━━━━━ Records for this exercise

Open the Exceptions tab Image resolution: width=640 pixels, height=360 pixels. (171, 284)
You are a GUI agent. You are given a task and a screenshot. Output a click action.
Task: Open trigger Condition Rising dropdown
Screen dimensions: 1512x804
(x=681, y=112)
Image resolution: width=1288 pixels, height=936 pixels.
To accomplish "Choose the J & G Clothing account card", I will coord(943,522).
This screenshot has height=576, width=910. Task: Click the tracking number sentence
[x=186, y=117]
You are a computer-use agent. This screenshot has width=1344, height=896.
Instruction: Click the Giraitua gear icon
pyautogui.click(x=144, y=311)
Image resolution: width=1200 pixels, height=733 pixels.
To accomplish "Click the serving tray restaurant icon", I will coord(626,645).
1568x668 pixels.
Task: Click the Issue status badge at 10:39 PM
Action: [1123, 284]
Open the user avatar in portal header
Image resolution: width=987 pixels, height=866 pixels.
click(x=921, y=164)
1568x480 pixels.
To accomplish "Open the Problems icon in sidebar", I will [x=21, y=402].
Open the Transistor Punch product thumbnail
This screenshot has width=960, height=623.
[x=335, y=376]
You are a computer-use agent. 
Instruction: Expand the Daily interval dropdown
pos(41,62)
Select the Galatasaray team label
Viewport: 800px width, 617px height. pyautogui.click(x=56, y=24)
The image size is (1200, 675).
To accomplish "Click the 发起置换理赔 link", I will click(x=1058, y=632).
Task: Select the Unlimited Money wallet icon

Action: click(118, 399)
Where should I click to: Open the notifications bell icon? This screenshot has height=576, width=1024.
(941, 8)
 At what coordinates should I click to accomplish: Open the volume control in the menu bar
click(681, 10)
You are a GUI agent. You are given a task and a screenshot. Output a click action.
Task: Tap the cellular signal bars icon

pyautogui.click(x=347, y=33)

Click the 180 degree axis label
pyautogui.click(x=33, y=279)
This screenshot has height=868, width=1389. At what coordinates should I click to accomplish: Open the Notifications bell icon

━━━━━━━━━━

About this task
Above are the records; from them, give again exactly the lines from the one containing "Screen dimensions: 1512x804" to the one containing "You are a computer-use agent. This", both lines included, and nothing more.

Response to this task
Screen dimensions: 1512x804
(x=681, y=112)
Image resolution: width=1288 pixels, height=936 pixels.
To accomplish "Choose the J & G Clothing account card", I will coord(943,522).
This screenshot has height=576, width=910. Task: Click the tracking number sentence
[x=186, y=117]
You are a computer-use agent. This screenshot has width=1344, height=896.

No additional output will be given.